I also had a lady ring the office this week concerned about the efficacy of AstraZeneca vaccine. She too wants the Pfizer vaccine. Because this government have failed to get more Australians vaccinated in a timely manner, what we see now is people saying, 'No, I don't want AstraZeneca; I want to wait for Pfizer,' which means the whole herd immunity that we have been trying to encourage Australians to be part of is going to be delayed. We already have an issue with younger members of our community in their 20s, 30s and 40s who don't really want to have the vaccine because they're concerned that the information that's coming out to them gets changed. Even people who have had their first jab of AstraZeneca, which I have had myself, are now questioning whether they should have the second jab. That should be a major concern for this government. What we haven't seen from this government is an effective advertising campaign that is encouraging Australians to get their vaccine, to reassure them that these vaccines, whichever one it is, are safe and give you protection. There may have to be boosters—that's probably likely—like we have with the flu vaccine each year. But the reality is that, no matter where you look, this government keeps failing, at a time when we can ill afford for this government to fail.

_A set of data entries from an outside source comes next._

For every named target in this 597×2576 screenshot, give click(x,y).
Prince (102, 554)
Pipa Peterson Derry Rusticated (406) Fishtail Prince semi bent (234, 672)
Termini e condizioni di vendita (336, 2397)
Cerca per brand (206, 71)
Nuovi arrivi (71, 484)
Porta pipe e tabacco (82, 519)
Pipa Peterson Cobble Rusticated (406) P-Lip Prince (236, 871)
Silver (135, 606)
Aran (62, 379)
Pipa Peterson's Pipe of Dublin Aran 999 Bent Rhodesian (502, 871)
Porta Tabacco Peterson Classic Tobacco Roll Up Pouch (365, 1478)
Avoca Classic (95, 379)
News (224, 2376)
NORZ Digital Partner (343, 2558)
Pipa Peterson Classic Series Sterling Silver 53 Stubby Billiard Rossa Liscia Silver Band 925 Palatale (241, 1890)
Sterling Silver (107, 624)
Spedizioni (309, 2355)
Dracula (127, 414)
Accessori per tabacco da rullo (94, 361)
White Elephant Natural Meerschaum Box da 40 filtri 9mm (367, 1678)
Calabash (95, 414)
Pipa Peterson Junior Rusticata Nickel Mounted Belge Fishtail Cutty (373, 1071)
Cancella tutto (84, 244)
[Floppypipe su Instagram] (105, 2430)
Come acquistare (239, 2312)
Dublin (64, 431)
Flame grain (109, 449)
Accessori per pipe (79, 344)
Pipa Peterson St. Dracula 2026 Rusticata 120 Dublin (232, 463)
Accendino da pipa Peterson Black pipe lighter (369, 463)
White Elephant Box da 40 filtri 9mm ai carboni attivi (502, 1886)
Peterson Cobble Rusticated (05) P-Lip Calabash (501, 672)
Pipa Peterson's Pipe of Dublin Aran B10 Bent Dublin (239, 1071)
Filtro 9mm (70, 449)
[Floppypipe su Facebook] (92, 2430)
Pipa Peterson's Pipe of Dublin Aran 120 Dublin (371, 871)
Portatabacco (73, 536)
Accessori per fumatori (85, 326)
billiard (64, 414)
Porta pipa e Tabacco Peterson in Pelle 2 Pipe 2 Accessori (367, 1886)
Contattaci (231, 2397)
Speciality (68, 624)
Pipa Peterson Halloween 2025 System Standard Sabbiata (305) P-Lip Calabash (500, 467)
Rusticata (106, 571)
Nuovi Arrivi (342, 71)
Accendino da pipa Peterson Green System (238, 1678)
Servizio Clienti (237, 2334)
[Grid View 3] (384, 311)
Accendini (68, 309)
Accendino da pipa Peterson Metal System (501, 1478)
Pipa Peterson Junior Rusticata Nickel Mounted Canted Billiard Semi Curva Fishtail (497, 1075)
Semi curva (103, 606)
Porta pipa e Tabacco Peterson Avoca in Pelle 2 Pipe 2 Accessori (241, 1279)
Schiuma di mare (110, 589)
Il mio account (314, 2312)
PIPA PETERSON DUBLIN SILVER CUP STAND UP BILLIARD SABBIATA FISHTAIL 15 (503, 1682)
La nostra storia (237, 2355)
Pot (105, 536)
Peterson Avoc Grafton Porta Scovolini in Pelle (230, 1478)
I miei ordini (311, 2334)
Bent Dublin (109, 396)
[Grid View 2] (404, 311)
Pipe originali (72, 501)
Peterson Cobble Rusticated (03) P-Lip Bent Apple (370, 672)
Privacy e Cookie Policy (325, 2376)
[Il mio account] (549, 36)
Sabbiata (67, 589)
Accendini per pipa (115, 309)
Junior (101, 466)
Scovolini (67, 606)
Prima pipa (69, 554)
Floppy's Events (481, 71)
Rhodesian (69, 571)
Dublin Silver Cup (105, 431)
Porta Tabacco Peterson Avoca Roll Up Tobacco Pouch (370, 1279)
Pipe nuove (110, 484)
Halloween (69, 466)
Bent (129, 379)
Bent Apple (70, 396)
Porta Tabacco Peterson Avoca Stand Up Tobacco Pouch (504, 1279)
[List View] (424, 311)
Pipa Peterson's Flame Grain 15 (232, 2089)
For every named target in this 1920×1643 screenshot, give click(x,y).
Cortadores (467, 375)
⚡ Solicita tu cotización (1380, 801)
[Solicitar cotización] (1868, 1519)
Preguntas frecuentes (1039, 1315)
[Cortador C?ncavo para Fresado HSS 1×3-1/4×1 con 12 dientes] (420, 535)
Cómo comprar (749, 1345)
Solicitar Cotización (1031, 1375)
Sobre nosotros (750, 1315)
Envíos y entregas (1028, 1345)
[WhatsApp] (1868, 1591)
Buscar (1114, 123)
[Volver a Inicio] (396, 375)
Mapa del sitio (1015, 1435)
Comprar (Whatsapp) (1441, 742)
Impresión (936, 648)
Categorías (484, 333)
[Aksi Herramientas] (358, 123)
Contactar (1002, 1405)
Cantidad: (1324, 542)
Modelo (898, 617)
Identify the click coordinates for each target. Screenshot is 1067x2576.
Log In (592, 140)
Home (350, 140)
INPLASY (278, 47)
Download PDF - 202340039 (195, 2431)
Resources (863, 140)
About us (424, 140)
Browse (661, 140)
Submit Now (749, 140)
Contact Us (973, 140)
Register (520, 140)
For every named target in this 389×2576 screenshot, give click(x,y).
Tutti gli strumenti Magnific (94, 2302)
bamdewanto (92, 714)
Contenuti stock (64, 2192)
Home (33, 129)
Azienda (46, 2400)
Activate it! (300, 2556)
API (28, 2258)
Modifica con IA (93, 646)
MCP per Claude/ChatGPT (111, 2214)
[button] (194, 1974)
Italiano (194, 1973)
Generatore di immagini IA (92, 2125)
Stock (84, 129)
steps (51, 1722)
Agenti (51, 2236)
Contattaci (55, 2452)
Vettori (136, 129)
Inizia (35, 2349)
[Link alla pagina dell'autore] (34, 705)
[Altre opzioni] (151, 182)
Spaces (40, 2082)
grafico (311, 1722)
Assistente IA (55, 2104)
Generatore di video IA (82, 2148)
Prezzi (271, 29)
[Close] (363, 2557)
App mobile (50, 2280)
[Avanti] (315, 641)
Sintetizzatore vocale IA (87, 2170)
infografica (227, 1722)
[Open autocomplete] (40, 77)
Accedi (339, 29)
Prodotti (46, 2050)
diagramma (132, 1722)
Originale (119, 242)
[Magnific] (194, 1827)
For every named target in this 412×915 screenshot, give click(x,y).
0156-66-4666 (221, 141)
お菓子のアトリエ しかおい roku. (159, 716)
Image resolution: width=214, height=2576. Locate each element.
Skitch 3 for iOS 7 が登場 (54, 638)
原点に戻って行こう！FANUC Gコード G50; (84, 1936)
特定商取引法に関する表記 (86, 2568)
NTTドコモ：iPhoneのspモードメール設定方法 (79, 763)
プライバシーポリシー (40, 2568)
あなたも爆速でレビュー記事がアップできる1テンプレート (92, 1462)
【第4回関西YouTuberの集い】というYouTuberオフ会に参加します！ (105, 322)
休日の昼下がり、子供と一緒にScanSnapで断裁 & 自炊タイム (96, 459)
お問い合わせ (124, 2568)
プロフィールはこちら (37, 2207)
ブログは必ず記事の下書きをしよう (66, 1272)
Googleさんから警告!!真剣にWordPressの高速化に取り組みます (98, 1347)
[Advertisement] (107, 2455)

Unfortunately, we have seen too many Australians pass away from COVID-19 over the course of the last 12 months or so. We have learnt those lessons, and, in terms of those people in residential aged care who have been vaccinated, the figures are far better than they were even a month ago. But we have still failed to ensure, for the beneficiaries of home-care packages, that the workers who are going into the homes of those vulnerable older Australians have been fully vaccinated. Again, there is no evidence that this government has any real-time data to give that reassurance to the Australian community. I have a particularly strong concern for older Australians, particularly because I come from Tasmania, where we have the oldest population. The Tasmanian community and its seniors are more vulnerable—but not that much more, I have to say. It probably equates to that of the Northern Territory community and our First Nations people.
This government has brought in this legislation primarily because they have bungled this. As I said earlier, the supplement that was being paid to aged-care workers around this country to ensure that they were not having to work across various homes—which they do because their salaries are not enough for them to provide for their families—should not have been removed until we were through with and had dealt with this pandemic. That would have been the sensible thing to do. The fact that aged-care workers, who are on the front line, can't provide for their families on their salaries is a real disgrace. They are the people who, on a day-to-day basis, give care and support to some of the most vulnerable members of our community. It's a real disgrace in this country. It's a disgrace, because this government did not support them when they were seeking to have their wages increased to enable them to provide for their families.
We have known for a long time now—since Mr Morrison has been the Prime Minister of this country and the Leader of the Liberal Party—that he is a man who is very loose with the truth. Any commitment that he gives can be taken with a grain of salt. This is a government that is driven by ego. It's a government that is driven by self-interest, and it lacks the compassion and leadership that this country so desperately needs.